TASK OBJECTIVE:
Filter the listing below, keeping only the lines with the word "Uncheck".

DATA FOR THE TASK:
◇ ◇ ◇ ◇ ◇
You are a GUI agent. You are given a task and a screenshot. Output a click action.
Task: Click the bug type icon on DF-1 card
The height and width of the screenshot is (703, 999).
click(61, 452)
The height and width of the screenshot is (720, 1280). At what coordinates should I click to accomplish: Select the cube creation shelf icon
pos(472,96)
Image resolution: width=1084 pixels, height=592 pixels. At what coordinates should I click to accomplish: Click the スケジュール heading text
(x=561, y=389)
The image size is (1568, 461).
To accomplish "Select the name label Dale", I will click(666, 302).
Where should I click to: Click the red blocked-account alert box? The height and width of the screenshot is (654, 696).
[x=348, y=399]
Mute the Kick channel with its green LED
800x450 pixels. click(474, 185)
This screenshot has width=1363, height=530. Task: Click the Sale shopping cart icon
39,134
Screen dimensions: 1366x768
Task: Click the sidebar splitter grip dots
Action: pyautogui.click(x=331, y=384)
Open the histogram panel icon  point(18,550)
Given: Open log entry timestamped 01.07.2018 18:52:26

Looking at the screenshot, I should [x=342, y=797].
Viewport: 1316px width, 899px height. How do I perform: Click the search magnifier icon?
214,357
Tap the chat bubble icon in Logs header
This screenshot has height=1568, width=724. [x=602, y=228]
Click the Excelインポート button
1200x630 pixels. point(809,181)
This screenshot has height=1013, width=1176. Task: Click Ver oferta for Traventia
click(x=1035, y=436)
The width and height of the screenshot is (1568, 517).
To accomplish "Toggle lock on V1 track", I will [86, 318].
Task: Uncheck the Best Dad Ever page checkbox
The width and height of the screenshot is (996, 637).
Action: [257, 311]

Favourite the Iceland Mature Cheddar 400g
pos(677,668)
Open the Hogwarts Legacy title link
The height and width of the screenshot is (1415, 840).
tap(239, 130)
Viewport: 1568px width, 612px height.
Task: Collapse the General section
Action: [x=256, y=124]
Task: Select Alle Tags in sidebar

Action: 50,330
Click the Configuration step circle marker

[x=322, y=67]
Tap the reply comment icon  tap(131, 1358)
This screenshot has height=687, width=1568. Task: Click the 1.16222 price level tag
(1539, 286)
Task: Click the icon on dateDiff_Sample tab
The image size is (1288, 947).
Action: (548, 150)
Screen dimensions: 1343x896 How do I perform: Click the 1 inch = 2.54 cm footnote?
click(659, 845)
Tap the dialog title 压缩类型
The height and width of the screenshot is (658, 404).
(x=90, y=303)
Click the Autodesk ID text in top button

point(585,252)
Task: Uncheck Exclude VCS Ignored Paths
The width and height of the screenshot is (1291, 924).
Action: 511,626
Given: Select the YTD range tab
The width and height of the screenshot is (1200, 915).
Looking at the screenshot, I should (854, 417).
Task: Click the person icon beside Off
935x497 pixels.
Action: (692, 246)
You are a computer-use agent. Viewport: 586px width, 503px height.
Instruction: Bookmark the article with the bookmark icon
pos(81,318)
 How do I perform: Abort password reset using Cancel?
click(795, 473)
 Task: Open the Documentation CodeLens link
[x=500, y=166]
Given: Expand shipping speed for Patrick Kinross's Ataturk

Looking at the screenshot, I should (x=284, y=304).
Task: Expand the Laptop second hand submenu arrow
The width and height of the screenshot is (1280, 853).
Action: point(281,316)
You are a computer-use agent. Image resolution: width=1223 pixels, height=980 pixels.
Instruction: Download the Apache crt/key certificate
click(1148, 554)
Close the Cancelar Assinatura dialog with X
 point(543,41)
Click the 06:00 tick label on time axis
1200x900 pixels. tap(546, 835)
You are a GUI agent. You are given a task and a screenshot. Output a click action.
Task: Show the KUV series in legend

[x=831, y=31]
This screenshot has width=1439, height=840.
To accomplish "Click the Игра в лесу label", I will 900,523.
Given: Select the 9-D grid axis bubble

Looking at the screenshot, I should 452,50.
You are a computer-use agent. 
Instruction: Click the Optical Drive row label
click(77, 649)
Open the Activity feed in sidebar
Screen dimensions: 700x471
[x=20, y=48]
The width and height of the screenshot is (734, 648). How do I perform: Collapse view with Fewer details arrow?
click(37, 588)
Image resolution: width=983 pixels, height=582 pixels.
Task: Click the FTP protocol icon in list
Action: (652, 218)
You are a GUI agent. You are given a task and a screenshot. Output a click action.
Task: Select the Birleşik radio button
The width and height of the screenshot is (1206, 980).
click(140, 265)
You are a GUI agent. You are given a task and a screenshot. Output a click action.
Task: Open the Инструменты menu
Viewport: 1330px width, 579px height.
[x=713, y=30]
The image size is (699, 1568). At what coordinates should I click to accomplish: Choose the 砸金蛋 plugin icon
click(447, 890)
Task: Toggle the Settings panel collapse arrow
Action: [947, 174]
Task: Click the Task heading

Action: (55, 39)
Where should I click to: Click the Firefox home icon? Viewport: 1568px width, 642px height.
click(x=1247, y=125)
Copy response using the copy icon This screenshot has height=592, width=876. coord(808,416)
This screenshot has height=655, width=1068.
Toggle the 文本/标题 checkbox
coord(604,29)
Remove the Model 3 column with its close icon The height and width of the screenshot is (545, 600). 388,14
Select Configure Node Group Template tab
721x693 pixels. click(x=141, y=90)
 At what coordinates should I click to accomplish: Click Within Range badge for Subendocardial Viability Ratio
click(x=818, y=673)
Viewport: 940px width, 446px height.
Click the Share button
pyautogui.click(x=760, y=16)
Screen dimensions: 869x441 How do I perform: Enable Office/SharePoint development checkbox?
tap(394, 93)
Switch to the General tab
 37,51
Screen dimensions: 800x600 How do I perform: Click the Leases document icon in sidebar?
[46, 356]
◇ ◇ ◇ ◇ ◇
WORKED SOLUTION:
Task: Uncheck the Best Dad Ever page checkbox
Task: Uncheck Exclude VCS Ignored Paths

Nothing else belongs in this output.